Rat morulae were incubated in vitro so that they formed the blastocyst cavity during incubation. If an extract of polymorphonuclear leukocytes was added to the culture medium, the formation of the blastocyst cavity was prevented. The concentration of leukocyte extract required in the culture medium to arrest all ova before blastulation was about equal to that which was calculated to occur in the lumen of the rat uterus containing a foreign body, as determined by a comparison of lysozyme and beta-glucuronidase activities in the extracts and in uterine washings. It appears possible that the leukocyte components or products in the lumens of rat horns containing foreign bodies can be responsible for the infertility of these horns.

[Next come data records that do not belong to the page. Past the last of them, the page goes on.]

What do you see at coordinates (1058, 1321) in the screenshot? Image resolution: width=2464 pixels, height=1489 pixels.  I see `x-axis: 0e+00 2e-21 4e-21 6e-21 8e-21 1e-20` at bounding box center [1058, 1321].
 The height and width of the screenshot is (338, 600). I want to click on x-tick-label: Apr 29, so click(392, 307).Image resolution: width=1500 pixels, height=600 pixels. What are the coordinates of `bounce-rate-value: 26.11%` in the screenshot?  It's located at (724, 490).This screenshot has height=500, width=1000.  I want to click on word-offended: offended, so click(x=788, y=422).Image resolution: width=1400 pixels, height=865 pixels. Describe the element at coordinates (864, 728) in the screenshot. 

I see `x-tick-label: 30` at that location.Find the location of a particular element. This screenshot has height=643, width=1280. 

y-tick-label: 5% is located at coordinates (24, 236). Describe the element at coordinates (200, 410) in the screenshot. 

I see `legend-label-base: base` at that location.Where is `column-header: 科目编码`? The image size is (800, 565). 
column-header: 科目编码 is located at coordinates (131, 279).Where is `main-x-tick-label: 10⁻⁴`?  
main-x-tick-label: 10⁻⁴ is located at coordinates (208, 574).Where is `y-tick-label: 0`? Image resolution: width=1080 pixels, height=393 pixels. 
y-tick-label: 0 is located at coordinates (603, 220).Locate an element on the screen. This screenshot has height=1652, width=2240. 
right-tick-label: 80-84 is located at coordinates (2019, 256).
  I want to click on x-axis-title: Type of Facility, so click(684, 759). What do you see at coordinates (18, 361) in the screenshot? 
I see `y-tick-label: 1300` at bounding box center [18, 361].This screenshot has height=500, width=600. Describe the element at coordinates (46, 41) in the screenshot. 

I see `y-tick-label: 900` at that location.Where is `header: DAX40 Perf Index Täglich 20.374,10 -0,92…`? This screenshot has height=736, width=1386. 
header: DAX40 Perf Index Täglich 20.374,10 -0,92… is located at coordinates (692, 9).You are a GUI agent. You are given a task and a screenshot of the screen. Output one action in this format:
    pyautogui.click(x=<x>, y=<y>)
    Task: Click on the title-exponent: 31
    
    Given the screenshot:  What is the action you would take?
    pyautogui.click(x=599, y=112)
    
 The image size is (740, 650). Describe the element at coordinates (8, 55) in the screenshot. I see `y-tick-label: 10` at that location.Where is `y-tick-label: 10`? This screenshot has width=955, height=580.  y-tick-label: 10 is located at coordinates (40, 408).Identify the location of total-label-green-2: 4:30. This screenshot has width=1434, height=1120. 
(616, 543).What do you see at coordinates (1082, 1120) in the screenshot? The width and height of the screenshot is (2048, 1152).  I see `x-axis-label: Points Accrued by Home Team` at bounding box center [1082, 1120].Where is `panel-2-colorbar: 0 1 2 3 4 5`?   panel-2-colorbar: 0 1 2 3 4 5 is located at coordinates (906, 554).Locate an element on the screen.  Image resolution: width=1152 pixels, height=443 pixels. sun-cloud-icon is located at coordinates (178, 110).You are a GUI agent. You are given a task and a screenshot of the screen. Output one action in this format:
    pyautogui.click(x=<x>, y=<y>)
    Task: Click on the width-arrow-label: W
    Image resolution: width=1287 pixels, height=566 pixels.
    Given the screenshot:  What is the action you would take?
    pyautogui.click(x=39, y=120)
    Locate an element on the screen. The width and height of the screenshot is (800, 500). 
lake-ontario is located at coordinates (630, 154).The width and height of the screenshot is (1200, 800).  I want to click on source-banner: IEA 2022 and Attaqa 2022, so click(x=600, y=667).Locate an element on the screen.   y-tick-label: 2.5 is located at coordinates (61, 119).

Studies on the nature of the factors that arrested the development of ova in vitro showed that: (1) they were not associated with leukocyte lysosomes, (2) they were resistant to heating at acid or alkaline pH, (3) they could be fractionated by dialysis into three fractions, each of which was inactive by itself, but which exhibited the original toxicity upon being recombined, and (4) that the toxic factors were not limited to leukocytes, but rather were present in all of the eight cell types assayed for this activity. These results support the hypothesis that factors derived from degenerating polymorphonuclear leukocytes, or perhaps from damaged uterine cells, exert a toxic effect on fertilized ova in uteri containing foreign bodies and are thus responsible for infertility.